»»

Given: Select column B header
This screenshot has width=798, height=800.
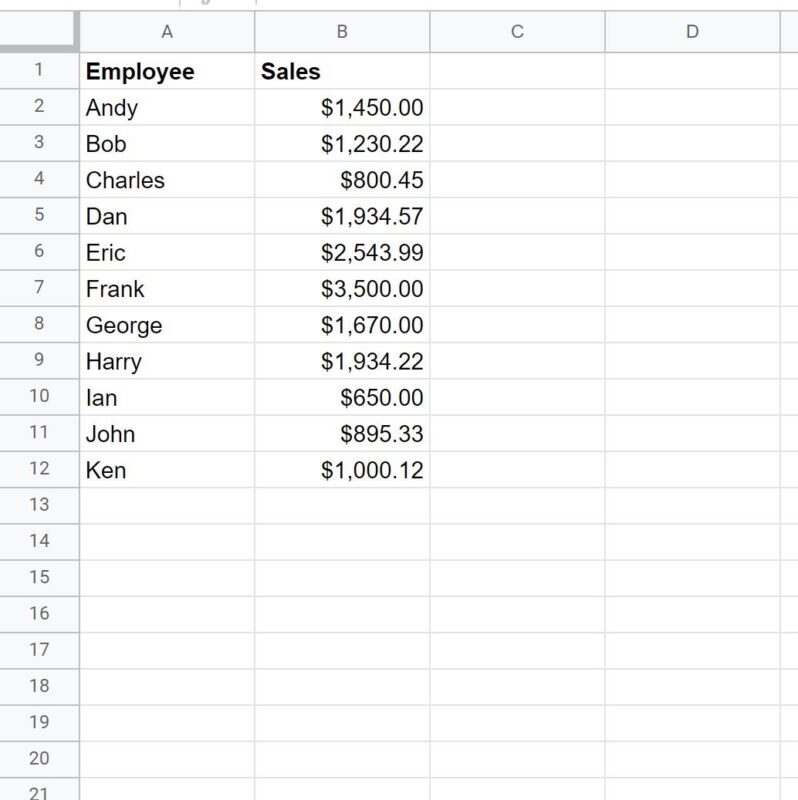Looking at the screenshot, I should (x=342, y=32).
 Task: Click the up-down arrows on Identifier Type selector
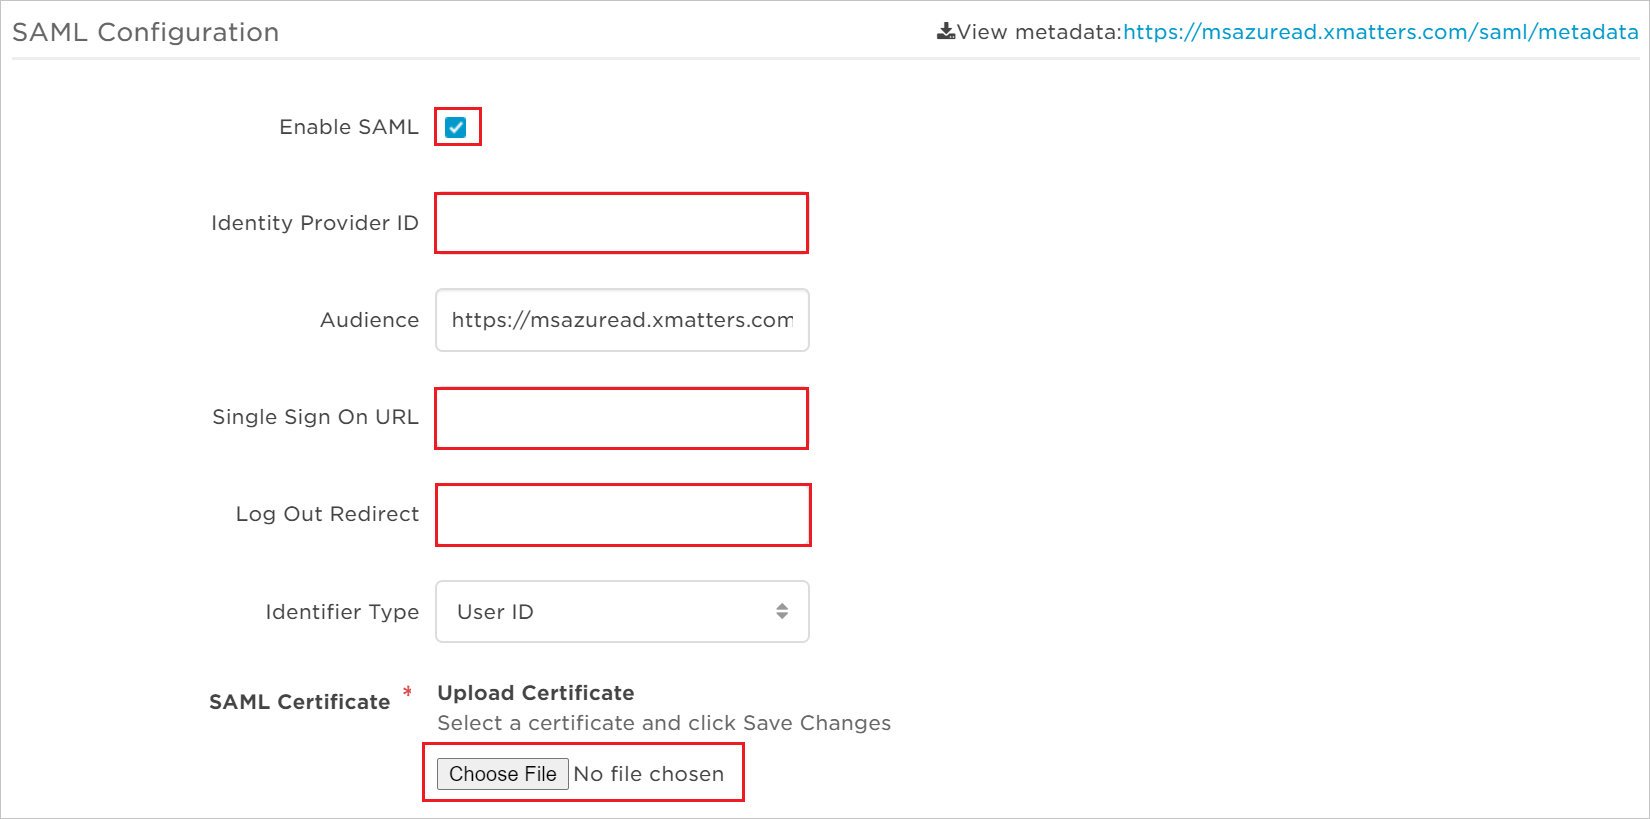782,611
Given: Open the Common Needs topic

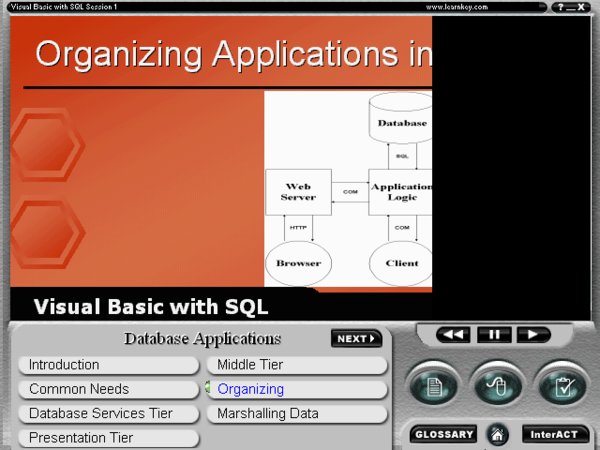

««

Reproduce the entire listing above word for word, leaving out the pictures.

Given: Select column B header
This screenshot has width=798, height=800.
Looking at the screenshot, I should (x=342, y=32).
 Task: Click the up-down arrows on Identifier Type selector
782,611
Given: Open the Common Needs topic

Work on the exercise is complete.